De acordo com o documento encaminhado, a Comissão aponta elementos técnicos, documentais e depoimentos colhidos durante oitivas realizadas até o momento, destacando fragilidades identificadas na fase licitatória, na fiscalização contratual e na execução dos serviços prestados pela empresa.

Entenda os principais apontamentos e recomendações presentes no relatório parcial:

- ⁠Revisão dos procedimentos licitatórios e rescisão contratual

A CPI identificou inconsistências na formação da estimativa de preços do Pregão Eletrônico nº 90025/2025, incluindo ausência de justificativas técnicas na seleção das empresas consultadas, inexistência de pesquisa com fornecedores locais e indícios de interligação entre empresas utilizadas para composição do orçamento de referência.

Diante disso, a Comissão recomenda que o contrato com a empresa seja rescindido, somada a aplicação de multa de 12% do valor do contrato.

- ⁠Encaminhamento aos órgãos de controle competentes

A partir da entrega do relatório parcial, a Comissão recomenda o envio dos apontamentos aos órgãos responsáveis para apuração de eventuais responsabilidades administrativas, civis e legais decorrentes das irregularidades identificadas.

- Apuração sobre possível nepotismo na administração pública

O relatório aponta indícios de possível afronta à Súmula Vinculante nº 13 do Supremo Tribunal Federal, diante da existência de vínculo de parentesco por afinidade e relação hierárquica entre agentes públicos vinculados à Fundação Municipal de Saúde.

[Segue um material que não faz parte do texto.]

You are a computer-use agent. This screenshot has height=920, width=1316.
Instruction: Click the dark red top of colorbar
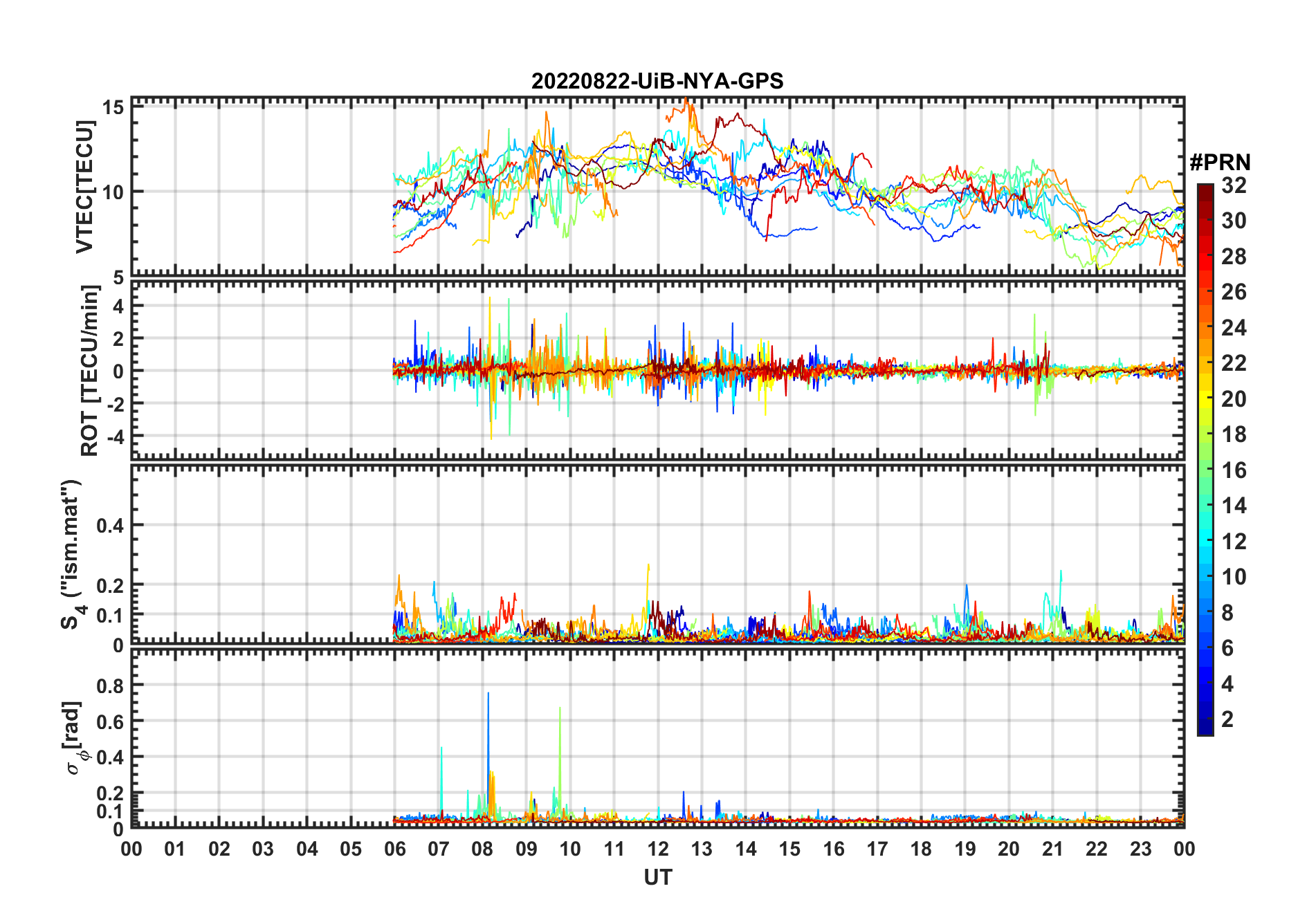click(1205, 189)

- Revisão da modelagem da contratação pública

A CPI concluiu que o modelo licitatório adotado apresentou fragilidades de planejamento, diante da inclusão de intervenções estruturais e serviços de engenharia sem prévia elaboração de projeto básico ou executivo, recomendando adequações futuras em conformidade com a legislação vigente.

- Apuração de falhas na execução contratual

Foram identificadas inconsistências em registros clínicos, falhas de rastreabilidade, possíveis descumprimentos contratuais e apontamentos técnicos relacionados ao atendimento e manejo dos animais sob responsabilidade da empresa.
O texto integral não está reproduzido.